ApproachTime per Package30 Packages Total
Manual SSDT15 minutes7.5 hours
Plain Biml (copy/paste)5 minutes2.5 hours
BimlScript variables15 seconds7.5 minutes

Variables don't eliminate repetition entirely—you still change the variable value and rebuild for each package. But that 15-second change-and-build cycle is dramatically faster than editing package properties manually.

The next lesson on control structures removes even this manual step, generating all packages in one build.


The Scenario

You need to copy data from 30 tables on a source server to matching tables on a target server.

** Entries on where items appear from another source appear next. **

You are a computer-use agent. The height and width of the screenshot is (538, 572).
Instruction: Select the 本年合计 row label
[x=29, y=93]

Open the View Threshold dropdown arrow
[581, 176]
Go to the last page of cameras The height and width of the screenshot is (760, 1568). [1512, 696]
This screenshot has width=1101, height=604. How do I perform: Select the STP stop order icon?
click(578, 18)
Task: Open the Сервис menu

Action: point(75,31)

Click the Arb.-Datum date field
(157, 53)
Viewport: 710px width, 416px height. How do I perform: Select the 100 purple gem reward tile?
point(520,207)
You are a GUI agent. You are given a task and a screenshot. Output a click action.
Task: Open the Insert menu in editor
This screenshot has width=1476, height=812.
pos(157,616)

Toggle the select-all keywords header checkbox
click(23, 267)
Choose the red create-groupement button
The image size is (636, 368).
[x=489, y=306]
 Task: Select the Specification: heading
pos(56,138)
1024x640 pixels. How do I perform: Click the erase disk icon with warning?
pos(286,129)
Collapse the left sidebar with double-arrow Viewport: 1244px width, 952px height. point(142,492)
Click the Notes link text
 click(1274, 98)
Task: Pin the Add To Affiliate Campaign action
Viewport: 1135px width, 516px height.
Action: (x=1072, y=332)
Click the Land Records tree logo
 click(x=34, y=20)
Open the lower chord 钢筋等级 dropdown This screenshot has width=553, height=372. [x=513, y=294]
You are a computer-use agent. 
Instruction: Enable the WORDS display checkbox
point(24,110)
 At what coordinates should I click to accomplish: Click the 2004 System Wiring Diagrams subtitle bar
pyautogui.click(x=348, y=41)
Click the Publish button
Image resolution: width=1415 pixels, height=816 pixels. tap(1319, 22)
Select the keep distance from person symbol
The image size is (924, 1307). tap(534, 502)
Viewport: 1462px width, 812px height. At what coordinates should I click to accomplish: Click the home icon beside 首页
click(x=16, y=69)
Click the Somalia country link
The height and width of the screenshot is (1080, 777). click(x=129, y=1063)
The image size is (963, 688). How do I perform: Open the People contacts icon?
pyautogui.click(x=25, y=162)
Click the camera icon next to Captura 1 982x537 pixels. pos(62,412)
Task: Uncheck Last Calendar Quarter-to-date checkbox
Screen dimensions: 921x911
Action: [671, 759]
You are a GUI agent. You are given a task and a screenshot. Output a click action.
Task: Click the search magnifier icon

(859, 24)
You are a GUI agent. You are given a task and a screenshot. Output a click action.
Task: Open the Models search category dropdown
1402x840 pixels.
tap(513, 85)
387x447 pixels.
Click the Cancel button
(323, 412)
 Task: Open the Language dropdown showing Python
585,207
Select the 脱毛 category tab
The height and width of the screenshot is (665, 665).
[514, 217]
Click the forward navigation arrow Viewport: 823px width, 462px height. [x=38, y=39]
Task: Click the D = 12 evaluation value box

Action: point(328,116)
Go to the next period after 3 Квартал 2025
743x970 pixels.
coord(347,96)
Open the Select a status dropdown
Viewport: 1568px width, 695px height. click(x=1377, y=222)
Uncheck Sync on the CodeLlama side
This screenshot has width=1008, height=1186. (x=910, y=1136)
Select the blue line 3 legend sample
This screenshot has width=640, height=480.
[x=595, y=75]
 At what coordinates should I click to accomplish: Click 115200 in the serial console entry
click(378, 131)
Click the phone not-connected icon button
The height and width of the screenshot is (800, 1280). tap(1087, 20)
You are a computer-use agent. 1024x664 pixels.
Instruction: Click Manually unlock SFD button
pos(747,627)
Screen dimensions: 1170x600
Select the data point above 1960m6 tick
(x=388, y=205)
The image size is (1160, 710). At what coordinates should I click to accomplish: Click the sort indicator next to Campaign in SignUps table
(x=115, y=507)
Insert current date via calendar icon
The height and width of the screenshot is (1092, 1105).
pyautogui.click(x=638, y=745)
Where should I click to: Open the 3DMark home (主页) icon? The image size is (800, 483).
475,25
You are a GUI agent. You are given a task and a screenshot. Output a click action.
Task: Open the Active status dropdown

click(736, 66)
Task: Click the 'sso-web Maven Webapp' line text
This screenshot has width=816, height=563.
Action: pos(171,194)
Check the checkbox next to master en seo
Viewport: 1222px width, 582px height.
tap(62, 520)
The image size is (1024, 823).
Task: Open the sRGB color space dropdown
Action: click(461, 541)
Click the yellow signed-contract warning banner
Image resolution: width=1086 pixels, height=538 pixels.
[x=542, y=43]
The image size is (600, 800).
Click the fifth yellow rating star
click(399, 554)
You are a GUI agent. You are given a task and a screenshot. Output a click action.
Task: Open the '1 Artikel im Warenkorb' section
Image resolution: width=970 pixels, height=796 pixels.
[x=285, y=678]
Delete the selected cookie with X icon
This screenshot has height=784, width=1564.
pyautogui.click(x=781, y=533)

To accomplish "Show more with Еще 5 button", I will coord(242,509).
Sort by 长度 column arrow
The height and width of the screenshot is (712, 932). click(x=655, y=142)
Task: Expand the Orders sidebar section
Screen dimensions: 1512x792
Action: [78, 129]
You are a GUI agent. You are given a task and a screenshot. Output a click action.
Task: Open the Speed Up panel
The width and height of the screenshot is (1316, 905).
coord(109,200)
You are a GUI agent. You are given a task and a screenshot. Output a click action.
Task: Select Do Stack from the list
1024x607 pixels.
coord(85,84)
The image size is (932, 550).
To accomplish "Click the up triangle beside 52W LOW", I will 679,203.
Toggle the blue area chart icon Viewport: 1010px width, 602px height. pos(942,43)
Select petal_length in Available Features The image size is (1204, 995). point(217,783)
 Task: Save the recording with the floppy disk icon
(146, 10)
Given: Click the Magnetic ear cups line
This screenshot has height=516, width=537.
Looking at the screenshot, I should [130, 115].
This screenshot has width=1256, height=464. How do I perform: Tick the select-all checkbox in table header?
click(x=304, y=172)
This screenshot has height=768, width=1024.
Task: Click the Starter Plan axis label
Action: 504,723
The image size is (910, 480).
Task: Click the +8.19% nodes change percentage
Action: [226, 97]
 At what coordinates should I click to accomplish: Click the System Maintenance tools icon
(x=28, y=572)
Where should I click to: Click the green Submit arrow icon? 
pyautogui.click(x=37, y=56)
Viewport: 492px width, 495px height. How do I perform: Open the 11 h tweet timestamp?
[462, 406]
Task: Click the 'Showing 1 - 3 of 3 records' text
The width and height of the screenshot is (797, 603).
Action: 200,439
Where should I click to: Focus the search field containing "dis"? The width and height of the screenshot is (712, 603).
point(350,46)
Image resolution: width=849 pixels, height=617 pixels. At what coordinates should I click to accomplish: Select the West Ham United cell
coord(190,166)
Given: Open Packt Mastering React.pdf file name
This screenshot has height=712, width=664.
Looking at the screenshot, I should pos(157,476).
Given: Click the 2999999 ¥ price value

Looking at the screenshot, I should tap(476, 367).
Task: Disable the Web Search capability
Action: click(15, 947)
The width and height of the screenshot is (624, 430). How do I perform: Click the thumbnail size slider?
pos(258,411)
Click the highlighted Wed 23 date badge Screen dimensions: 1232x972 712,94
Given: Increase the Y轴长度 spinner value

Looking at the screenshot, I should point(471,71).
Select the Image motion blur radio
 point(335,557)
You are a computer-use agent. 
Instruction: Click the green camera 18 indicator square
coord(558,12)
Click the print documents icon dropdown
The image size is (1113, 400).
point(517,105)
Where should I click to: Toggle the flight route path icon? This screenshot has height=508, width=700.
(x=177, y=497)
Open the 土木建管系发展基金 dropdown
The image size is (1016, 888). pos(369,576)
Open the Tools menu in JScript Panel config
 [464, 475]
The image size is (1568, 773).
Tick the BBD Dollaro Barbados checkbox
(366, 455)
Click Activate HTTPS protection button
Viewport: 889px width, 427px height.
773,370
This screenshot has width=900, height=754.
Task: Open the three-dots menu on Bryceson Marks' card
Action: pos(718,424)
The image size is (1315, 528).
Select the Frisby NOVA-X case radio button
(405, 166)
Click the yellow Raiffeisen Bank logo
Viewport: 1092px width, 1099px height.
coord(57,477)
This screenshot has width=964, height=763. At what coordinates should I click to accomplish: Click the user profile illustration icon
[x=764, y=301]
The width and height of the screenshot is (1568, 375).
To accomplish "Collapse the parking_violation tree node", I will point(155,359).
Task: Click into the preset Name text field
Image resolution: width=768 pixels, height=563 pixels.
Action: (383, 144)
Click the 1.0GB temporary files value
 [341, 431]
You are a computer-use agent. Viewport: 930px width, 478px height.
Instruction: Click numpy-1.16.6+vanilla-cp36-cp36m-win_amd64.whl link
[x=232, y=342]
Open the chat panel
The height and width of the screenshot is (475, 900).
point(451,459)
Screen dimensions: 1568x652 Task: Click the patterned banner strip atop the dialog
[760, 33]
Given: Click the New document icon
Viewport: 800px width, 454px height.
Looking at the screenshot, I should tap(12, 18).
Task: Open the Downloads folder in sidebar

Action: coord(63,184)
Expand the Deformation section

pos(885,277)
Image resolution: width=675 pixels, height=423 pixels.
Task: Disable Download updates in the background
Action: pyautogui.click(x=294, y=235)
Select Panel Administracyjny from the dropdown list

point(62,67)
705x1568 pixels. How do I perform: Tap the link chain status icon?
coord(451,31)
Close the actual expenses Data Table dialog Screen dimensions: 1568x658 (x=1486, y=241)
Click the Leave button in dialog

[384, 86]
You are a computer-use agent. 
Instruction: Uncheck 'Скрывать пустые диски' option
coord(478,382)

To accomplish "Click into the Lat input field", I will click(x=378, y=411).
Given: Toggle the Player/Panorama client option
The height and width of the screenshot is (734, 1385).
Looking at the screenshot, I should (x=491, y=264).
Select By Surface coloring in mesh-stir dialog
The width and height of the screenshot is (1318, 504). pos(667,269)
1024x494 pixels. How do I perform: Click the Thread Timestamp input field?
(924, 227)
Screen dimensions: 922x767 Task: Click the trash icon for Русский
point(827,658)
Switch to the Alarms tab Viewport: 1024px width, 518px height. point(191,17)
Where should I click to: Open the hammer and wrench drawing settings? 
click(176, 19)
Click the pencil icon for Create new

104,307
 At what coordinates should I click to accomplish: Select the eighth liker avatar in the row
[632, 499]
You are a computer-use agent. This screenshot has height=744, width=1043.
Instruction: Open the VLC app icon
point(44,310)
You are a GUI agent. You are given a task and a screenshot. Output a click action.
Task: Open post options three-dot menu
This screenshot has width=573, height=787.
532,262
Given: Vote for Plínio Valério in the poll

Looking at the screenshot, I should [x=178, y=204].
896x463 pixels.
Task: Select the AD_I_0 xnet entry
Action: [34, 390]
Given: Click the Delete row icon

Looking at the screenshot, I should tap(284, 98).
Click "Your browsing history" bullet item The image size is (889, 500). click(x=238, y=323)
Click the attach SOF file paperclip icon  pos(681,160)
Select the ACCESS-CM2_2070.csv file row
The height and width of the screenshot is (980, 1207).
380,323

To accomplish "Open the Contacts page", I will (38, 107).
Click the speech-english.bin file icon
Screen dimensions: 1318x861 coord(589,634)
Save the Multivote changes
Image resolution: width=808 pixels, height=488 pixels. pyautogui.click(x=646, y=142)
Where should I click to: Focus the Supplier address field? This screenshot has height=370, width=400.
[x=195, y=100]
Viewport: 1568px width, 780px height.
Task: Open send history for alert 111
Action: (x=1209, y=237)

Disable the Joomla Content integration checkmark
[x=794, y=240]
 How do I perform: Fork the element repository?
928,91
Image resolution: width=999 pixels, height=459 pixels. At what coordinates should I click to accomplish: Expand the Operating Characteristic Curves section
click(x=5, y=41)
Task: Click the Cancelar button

The servers aren't linked, so SSIS is a natural choice.

The challenge: Creating 30 nearly identical packages manually is tedious and error-prone. Each package follows the same pattern—only the table name changes.

The solution: Create a template with variables for the changing parts. Change the variable, rebuild, and get a customized package in seconds.


Step 1: Create a Working Template

Start with actual working Biml code. Don't add automation until you have a single package that builds and runs correctly.

<Biml xmlns="http://schemas.varigence.com/biml.xsd">
<Connections>
<OleDbConnection Name="Source"
ConnectionString="Provider=SQLNCLI11;Server=SOURCE_SERVER;Initial Catalog=AdventureWorksDW2012;Integrated Security=SSPI;" />
<OleDbConnection Name="Target"
ConnectionString="Provider=SQLNCLI11;Server=localhost;Initial Catalog=AdventureWorksDW2012;Integrated Security=SSPI;" />
</Connections>
<Packages>
<Package Name="Copy DimAccount" ConstraintMode="Parallel">
<Tasks>
<Dataflow Name="DFT_CopyData">
<Transformations>
<OleDbSource Name="Retrieve Rows" ConnectionName="Source">
<DirectInput>SELECT * FROM dbo.DimAccount</DirectInput>
</OleDbSource>
<OleDbDestination Name="Load Rows" ConnectionName="Target">
<ExternalTableOutput Table="dbo.DimAccount" />
</OleDbDestination>
</Transformations>
</Dataflow>
</Tasks>
</Package>
</Packages>
</Biml>

Build this and verify you get a valid SSIS package. Once it works, you're ready to add variables.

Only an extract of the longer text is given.